Menurut Wisnu, bonus dipandang lebih fleksibel dibandingkan kenaikan gaji tetap. Jika performa perusahaan dan karyawan baik, bonus bisa lebih besar. Sebaliknya, ketika kondisi bisnis sedang sulit, bonus dapat disesuaikan bahkan dikurangi tanpa perlu mengubah struktur gaji pokok. Kompensasi berbasis performa seperti ini mulai menjadi strategi utama, terutama di sektor-sektor yang sensitif terhadap fluktuasi pasar.
Laporan yang melibatkan lebih dari 1.200 profesional HR ini juga mencatat adanya upaya sebagian perusahaan untuk memperhitungkan faktor inflasi dalam kebijakan kenaikan gaji mereka. Namun sayangnya, hanya sekitar sepertiga dari perusahaan tersebut yang benar-benar mampu memberikan kenaikan gaji yang setara atau lebih tinggi dari inflasi.
Wisnu menjelaskan, hal ini menandakan adanya kesadaran dari perusahaan terhadap tekanan biaya hidup yang dihadapi karyawan, namun keterbatasan finansial membuat banyak dari mereka belum bisa memberikan kompensasi yang ideal.

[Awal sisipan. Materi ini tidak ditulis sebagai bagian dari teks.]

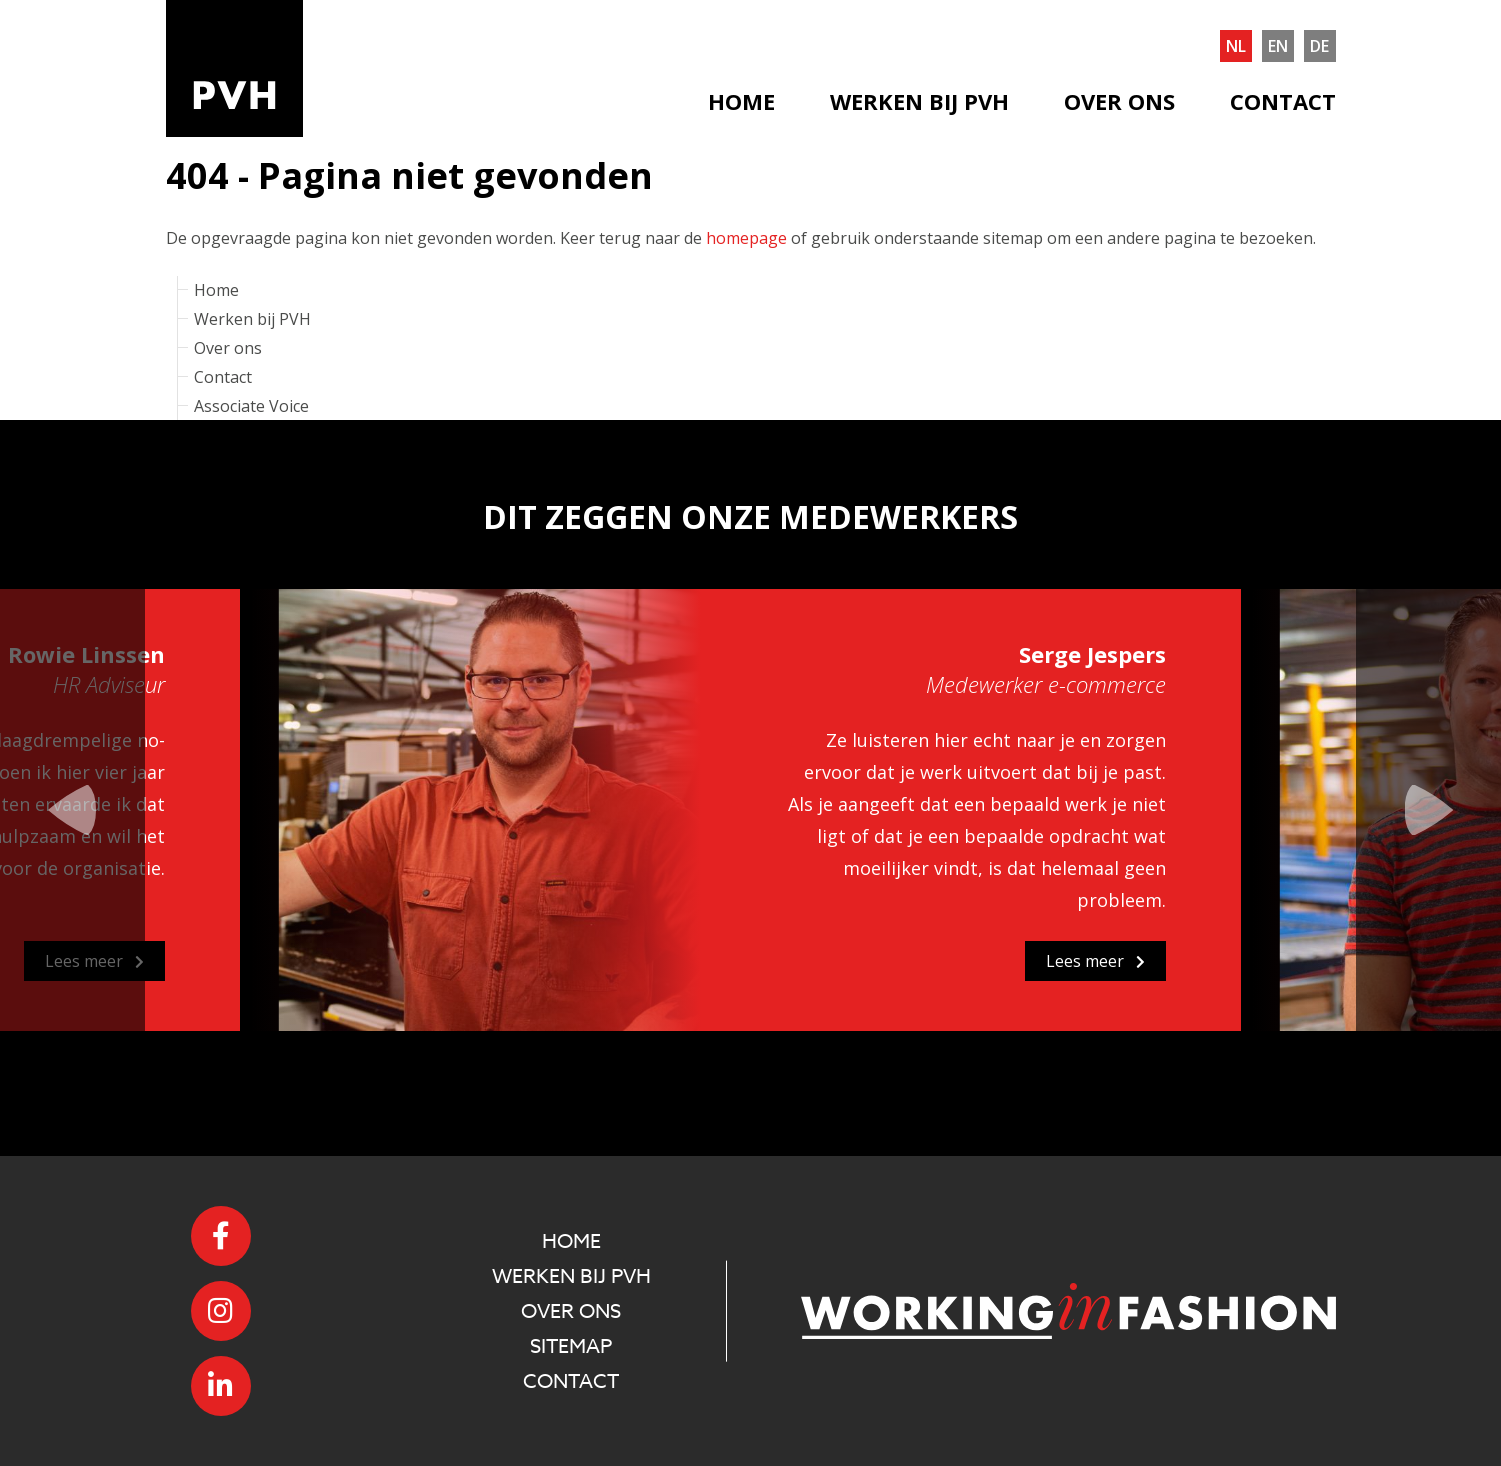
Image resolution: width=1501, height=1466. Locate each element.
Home (741, 101)
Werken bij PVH (919, 101)
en (1278, 46)
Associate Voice (251, 406)
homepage (746, 238)
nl (1236, 46)
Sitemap (571, 1346)
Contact (1283, 101)
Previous (72, 810)
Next (1429, 810)
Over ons (1119, 101)
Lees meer (94, 961)
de (1319, 46)
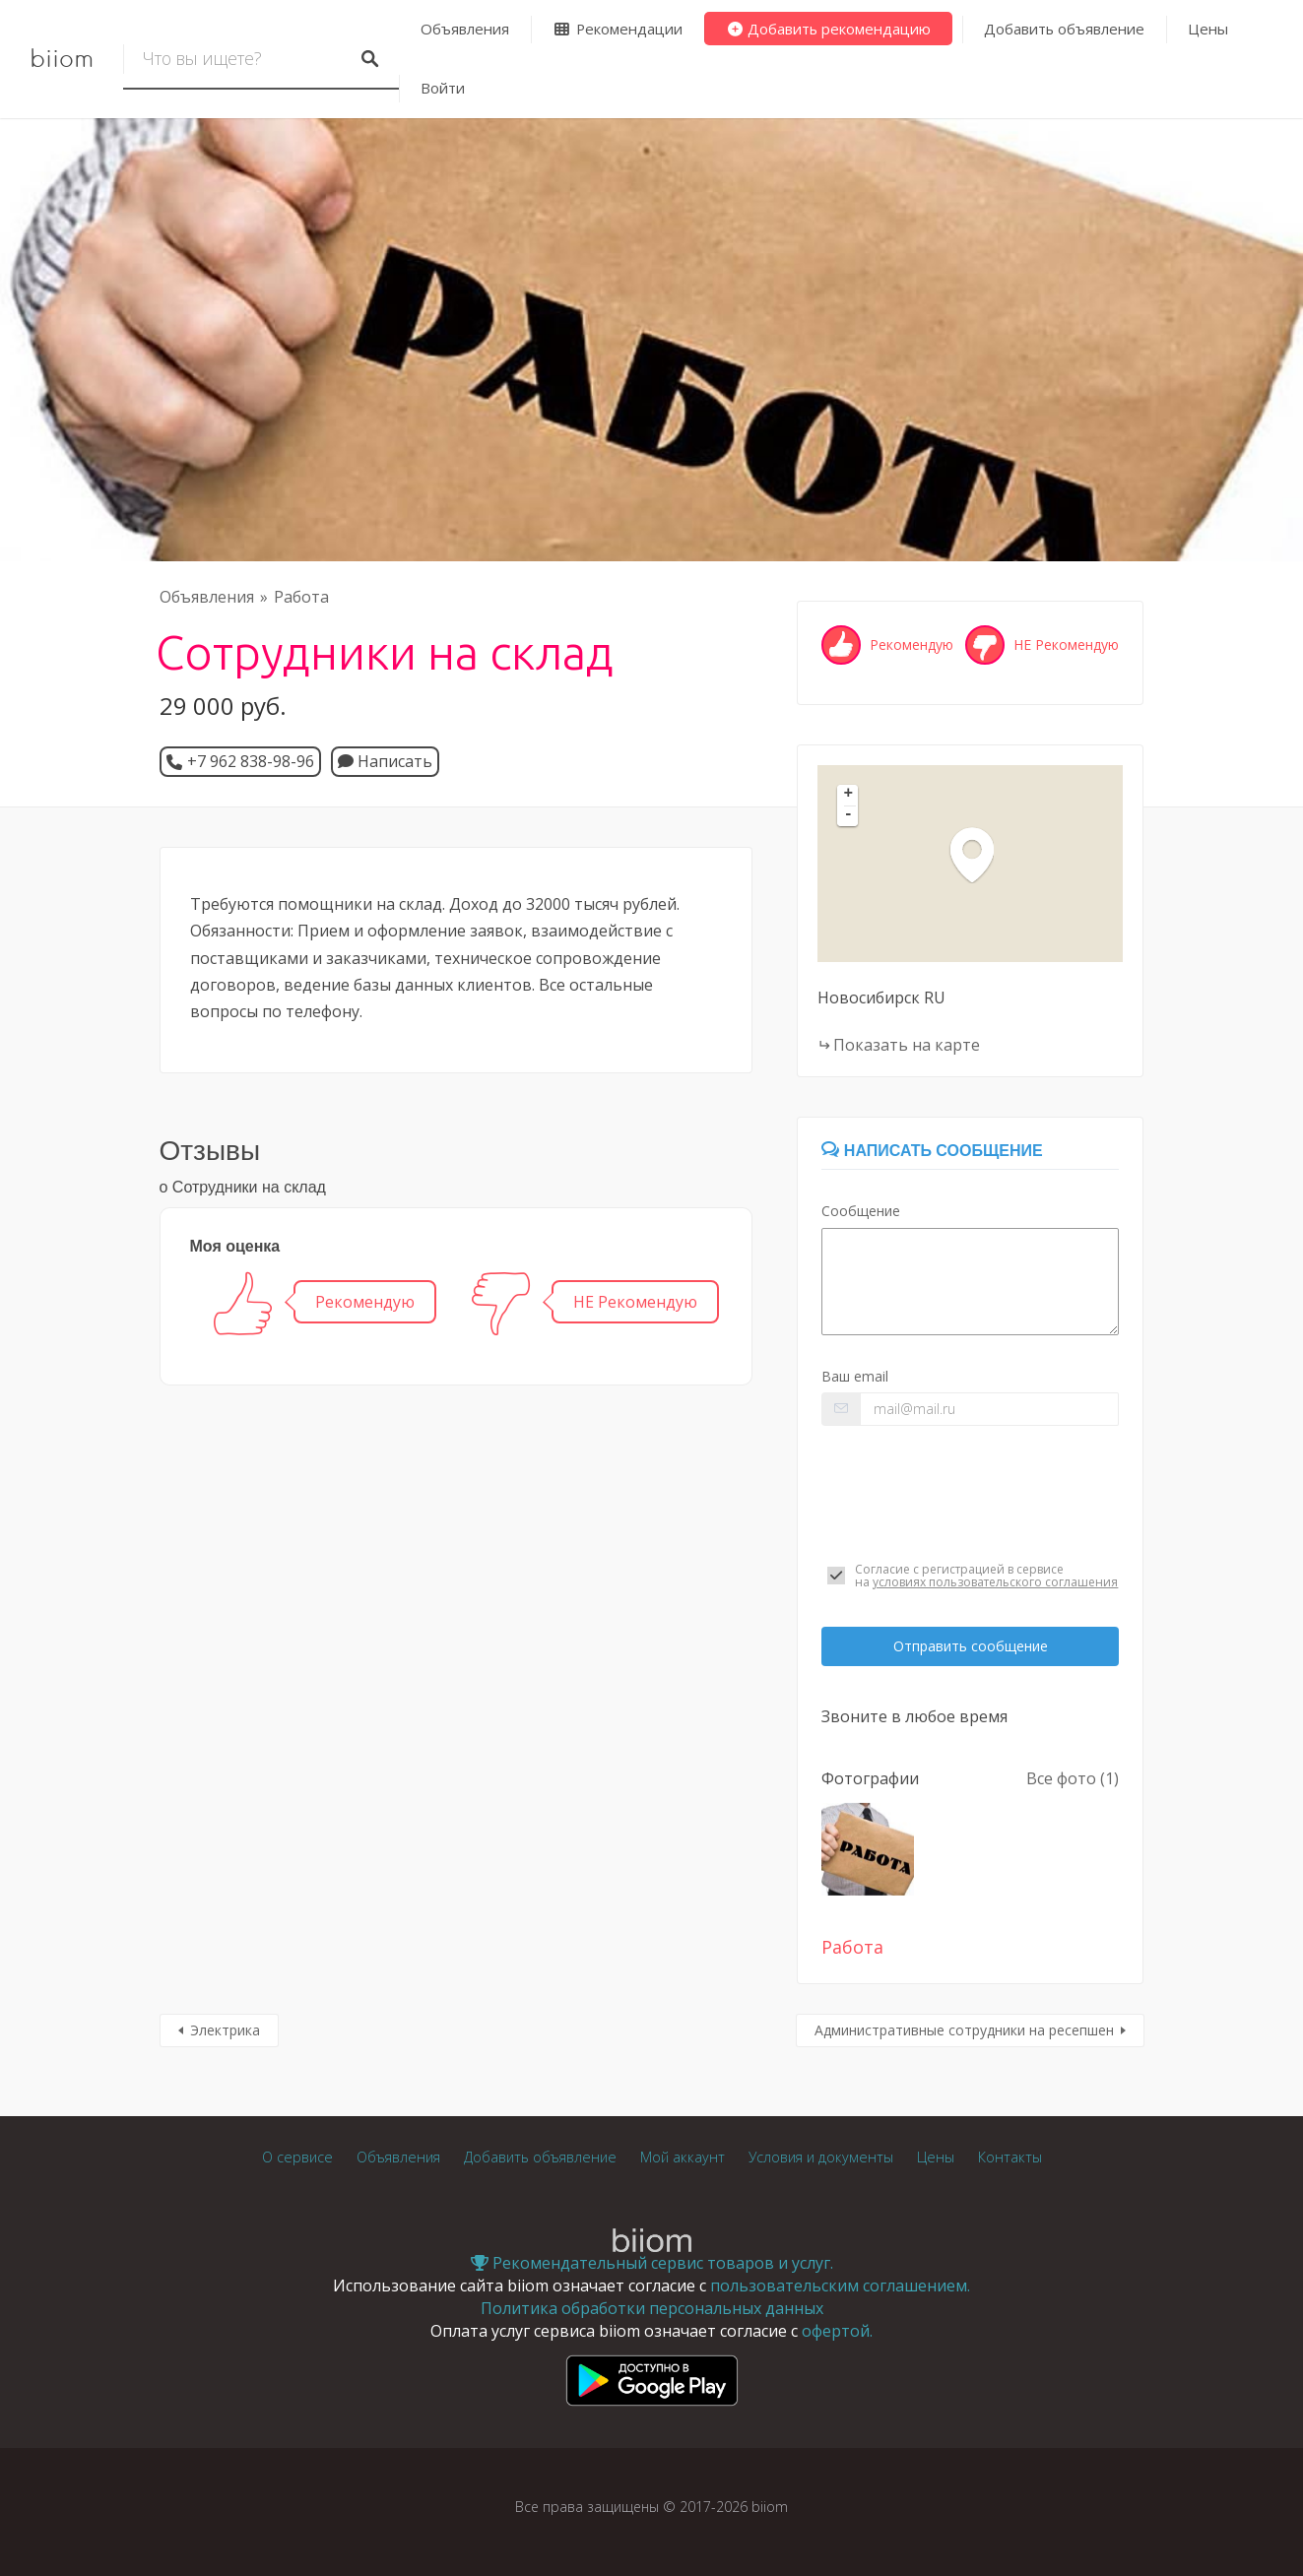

Ini menjadi dilema besar: antara ingin mempertahankan talenta dengan upah kompetitif, namun juga harus menjaga kesehatan keuangan perusahaan.
Fenomena ini tidak terlepas dari tren efisiensi operasional yang mulai banyak dilakukan perusahaan. Sepanjang 2024, sekitar 42% perusahaan mengaku melakukan pemangkasan jumlah tenaga kerja, naik signifikan dibanding tahun 2023 yang berada di angka 28%. Meski demikian, terdapat ironi menarik: sekitar 90% perusahaan masih berusaha mempertahankan atau bahkan menambah jumlah karyawan, namun dilakukan dengan pendekatan yang lebih strategis dan selektif.
Pola perekrutan pun mengalami pergeseran. Wisnu mengungkapkan bahwa kini semakin banyak perusahaan yang lebih berhati-hati dalam merekrut karyawan baru. Banyak dari mereka memilih untuk menawarkan posisi paruh waktu atau kontrak alih-alih perekrutan penuh waktu. Strategi ini dinilai lebih fleksibel dan menyesuaikan dengan dinamika pasar yang tidak menentu.